Revise the data below by changing every "Identify the location of" to "Find the position of" and leaving everything else as it is. Omit the pictures from your answer.

** Supplied records follows **

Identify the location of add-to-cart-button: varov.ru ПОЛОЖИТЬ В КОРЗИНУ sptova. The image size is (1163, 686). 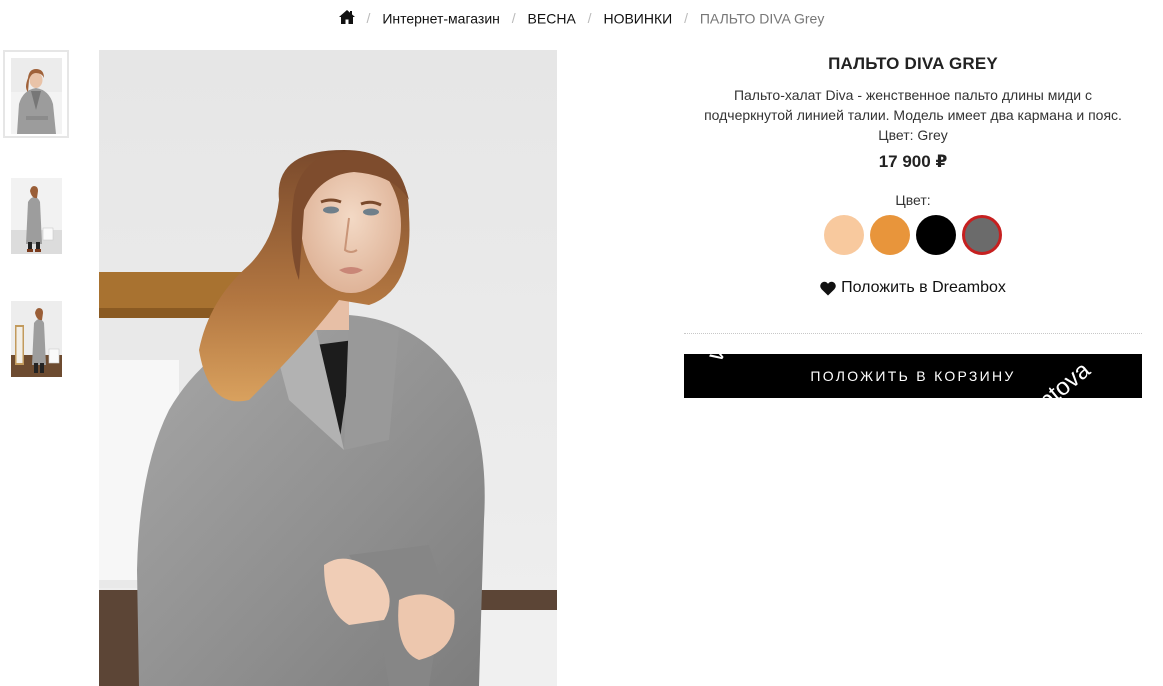
(913, 376).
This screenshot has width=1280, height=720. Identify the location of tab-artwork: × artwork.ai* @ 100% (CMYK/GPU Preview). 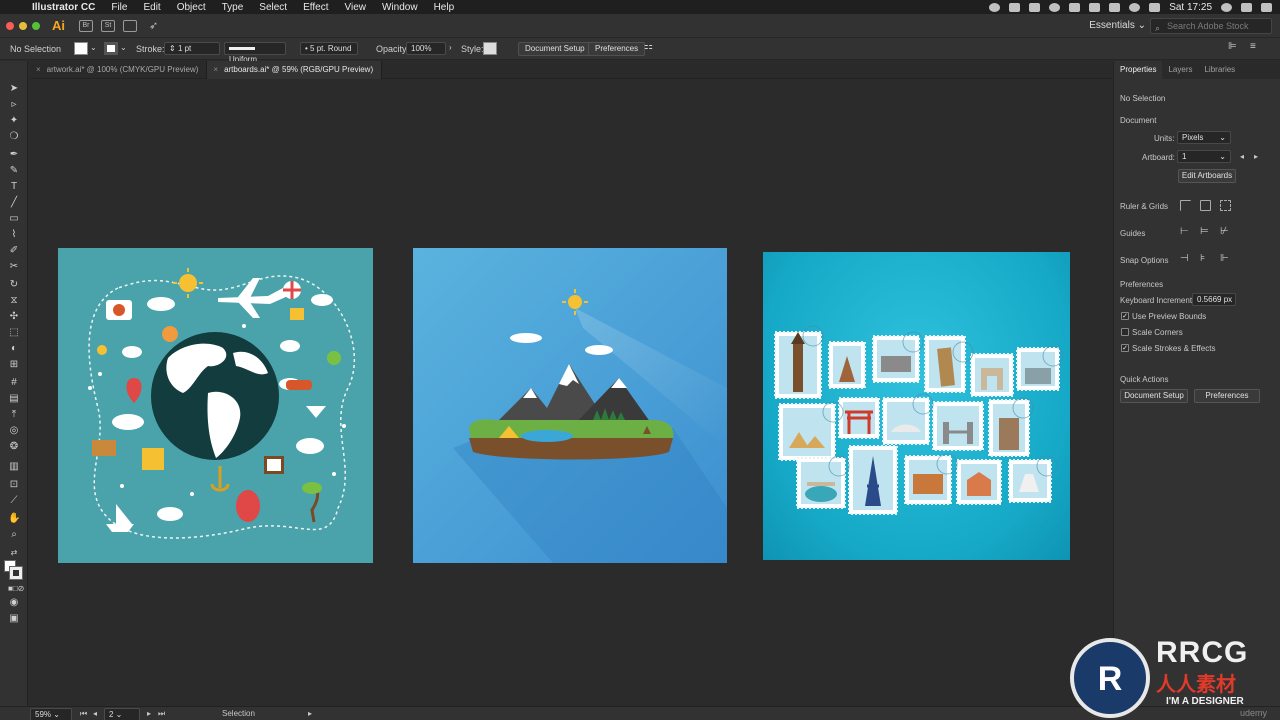
(119, 70).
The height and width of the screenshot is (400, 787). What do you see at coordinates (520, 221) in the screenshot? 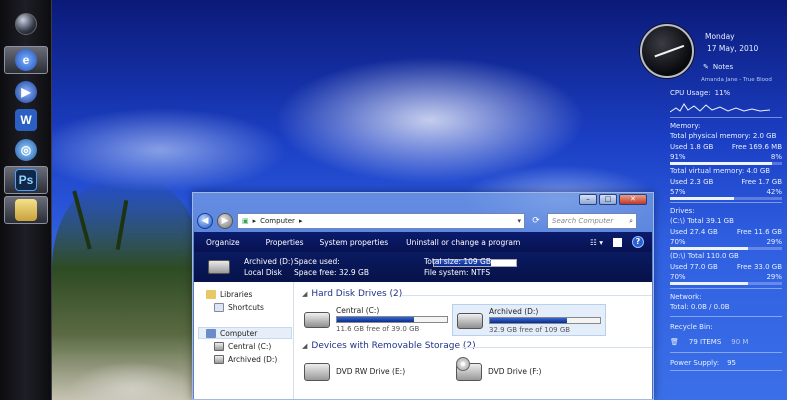
I see `chevron-down-icon: ▾` at bounding box center [520, 221].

** End of Supplied records **

Output of the task:
Find the position of add-to-cart-button: varov.ru ПОЛОЖИТЬ В КОРЗИНУ sptova. The image size is (1163, 686). 
(913, 376).
This screenshot has width=1280, height=720. Find the position of tab-artwork: × artwork.ai* @ 100% (CMYK/GPU Preview). 
(119, 70).
The height and width of the screenshot is (400, 787). What do you see at coordinates (520, 221) in the screenshot? 
I see `chevron-down-icon: ▾` at bounding box center [520, 221].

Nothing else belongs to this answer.